The motto What is Kashubian is Polish at the same time expressed the Society's belief that despite variations within the Kashubian language, Kashubians as a whole made up an indispensable part of the Polish nation, as confirmed by common history, culture and religion. Such a belief conflicted with the position expressed by Florian Ceynowa and others that Kashubia was better associated with the pan-Slavic movement than with Poland. However, Ceynowa's reservations about Polonization eventually became a concern to some members of the Society, including Dr. Majkowski himself.

== History and influence ==
The Young Kashubians based their writing primarily on Kashubian mythology and tradition. They criticized the increasing superstition and drunkenness among Kashubians, which is shown inter alia in Majkowski's satirical epic poem Jak w Koscérznie kòscelnégò òbrelë abò piãc kawalerów a jednô jedinô brutka ("How they chose the Sacristan at Koscierzyna, or Five bridegrooms and only one bride," 1899) and in Jan Karnowski's volume of poetry, Nowotne spiewë i wiersze ("New Songs and Poems," 1910).

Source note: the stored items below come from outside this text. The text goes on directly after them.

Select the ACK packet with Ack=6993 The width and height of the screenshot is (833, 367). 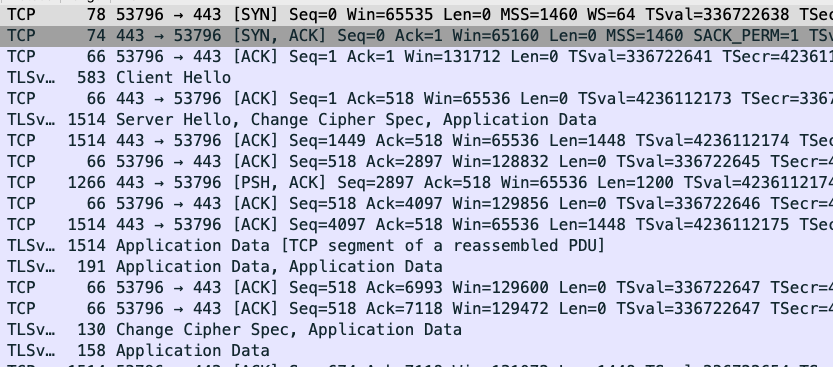click(416, 287)
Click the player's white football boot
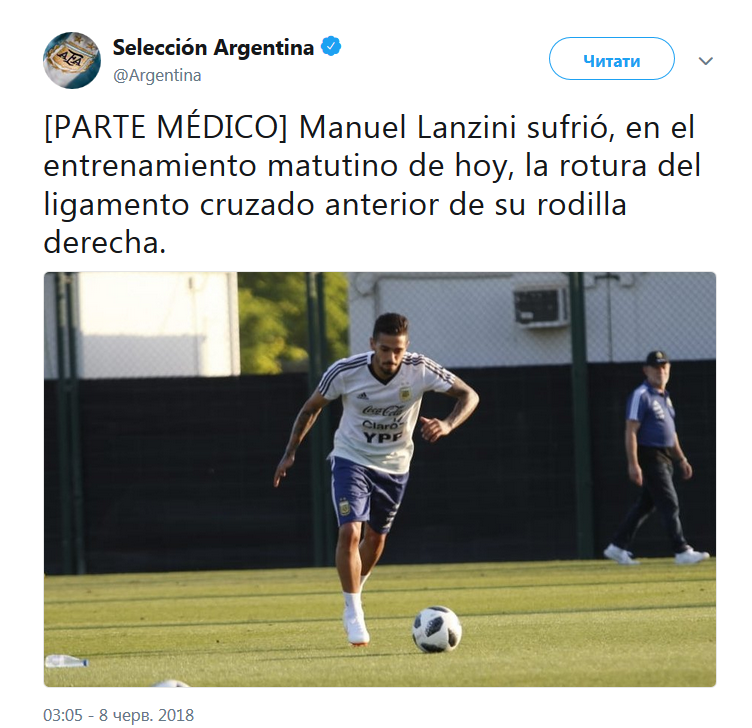The width and height of the screenshot is (752, 728). (356, 627)
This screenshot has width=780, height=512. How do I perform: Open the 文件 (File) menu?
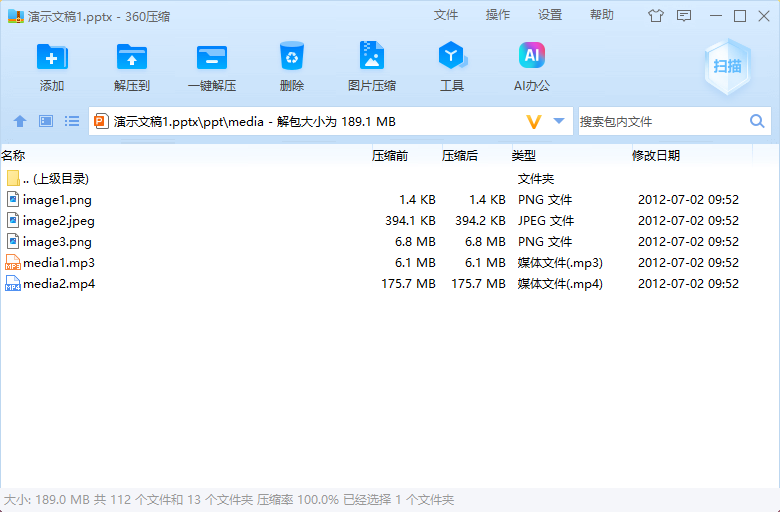(x=446, y=15)
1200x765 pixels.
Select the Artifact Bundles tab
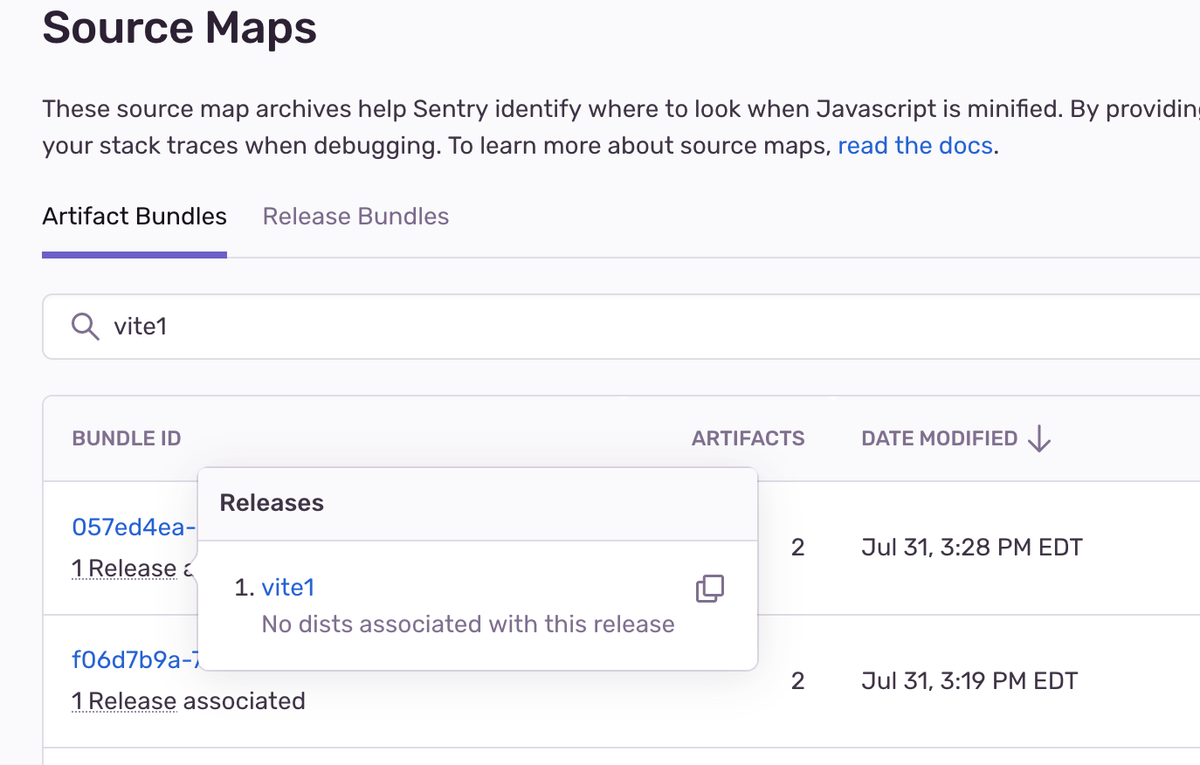[134, 216]
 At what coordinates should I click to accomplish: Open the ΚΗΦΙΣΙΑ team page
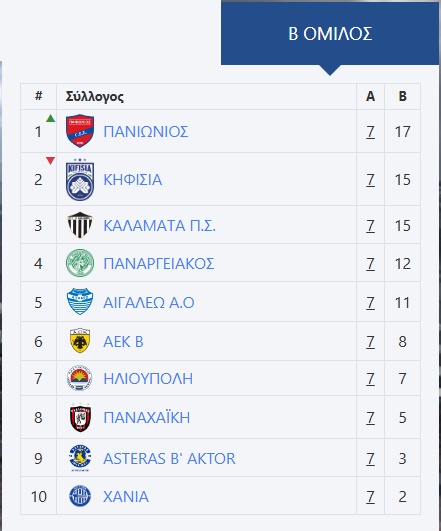[x=133, y=179]
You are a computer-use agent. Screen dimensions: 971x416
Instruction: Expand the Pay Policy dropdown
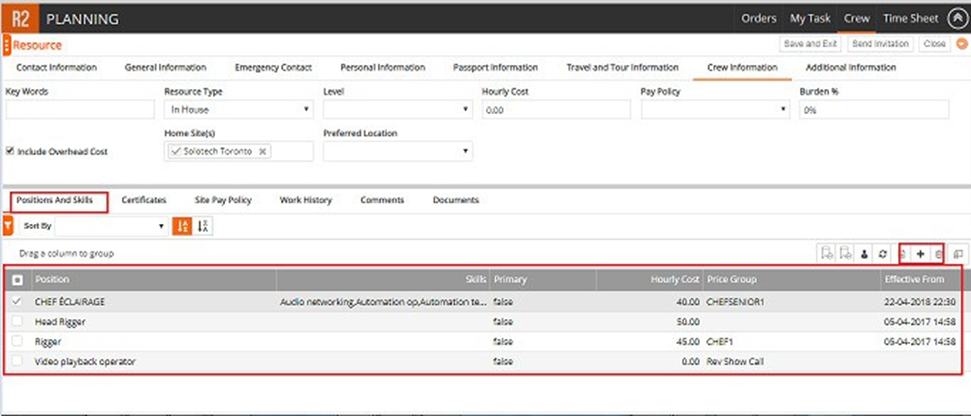point(713,110)
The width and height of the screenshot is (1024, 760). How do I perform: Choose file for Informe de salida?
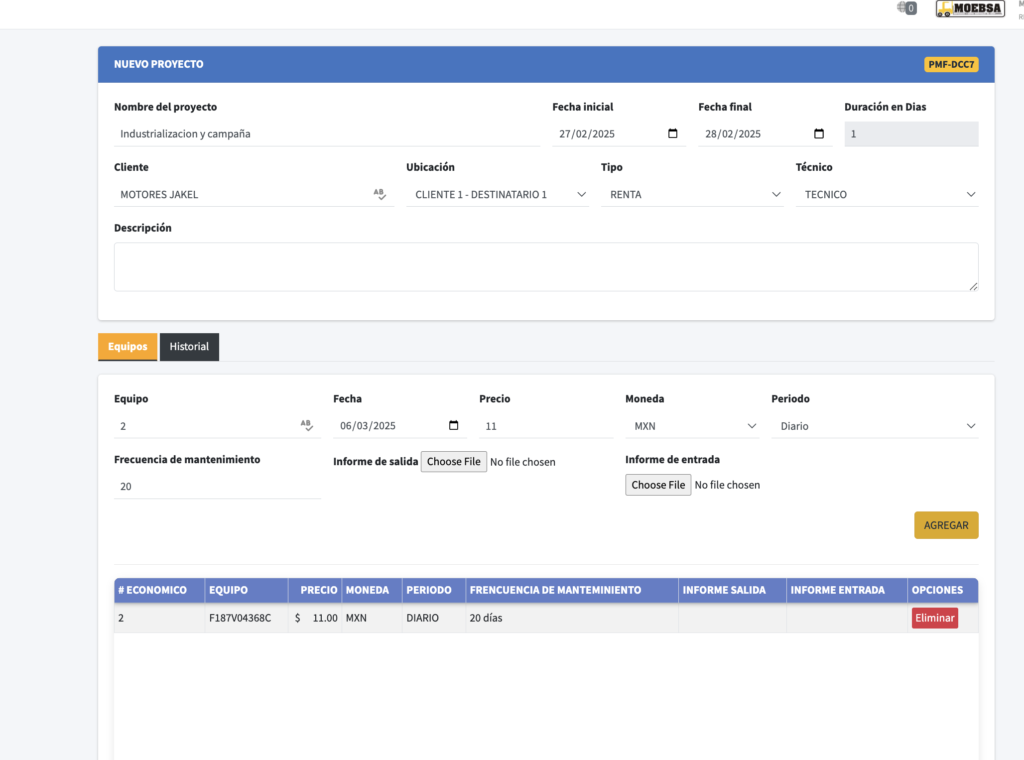[x=453, y=462]
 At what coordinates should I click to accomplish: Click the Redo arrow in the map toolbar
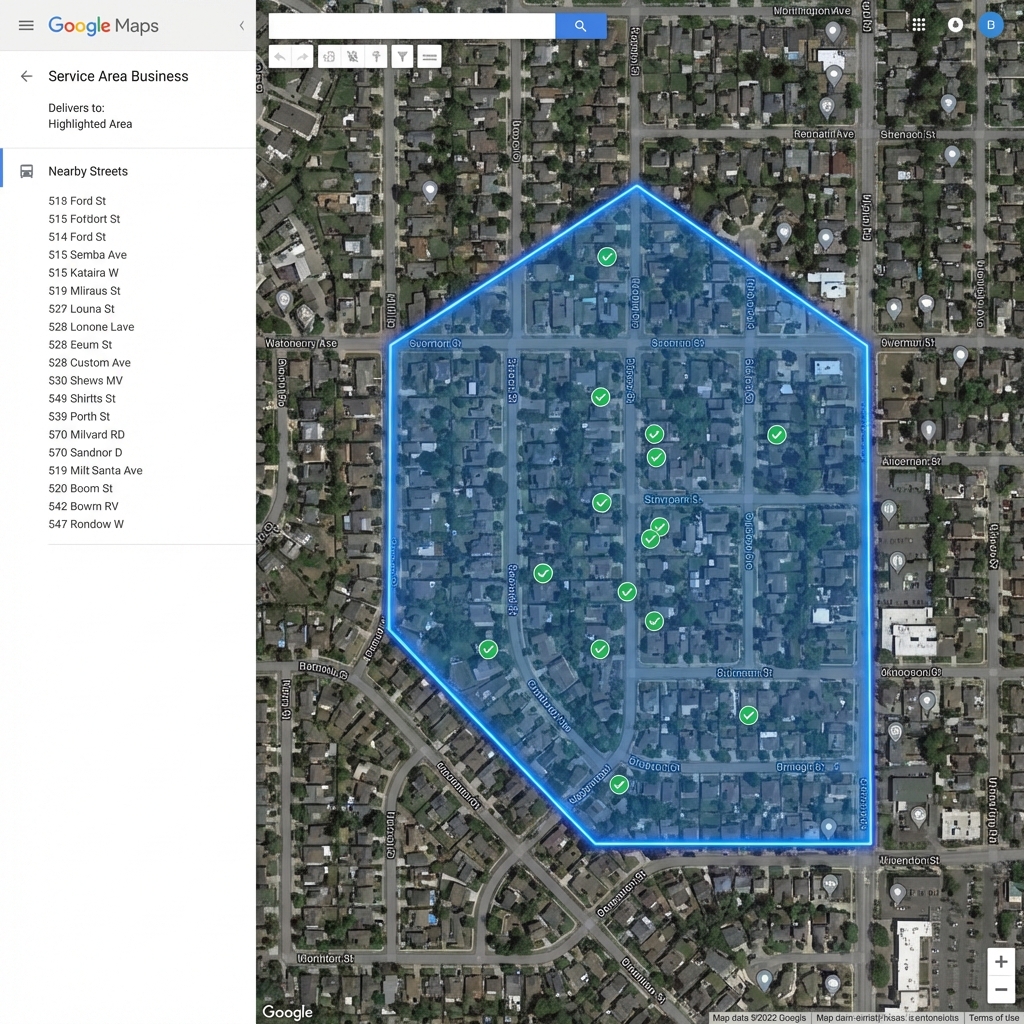click(301, 56)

The Young Kashubians met with fierce opposition. Germanizers within the Kashubian community naturally opposed the Young Kashubians, as did the Polish-language journals Pielgrzym and Gazeta Grudziądzka. Accusations and recriminations were hurled, and eventually brought to court. The onset of the First World War saw an end to the Society's efforts. Despite its short life and its comparatively scanty literary output, the Society of Young Kashubians proved that a Kashubian literary movement could succeed, and served as inspiration to all succeeding Kashubian literary groups.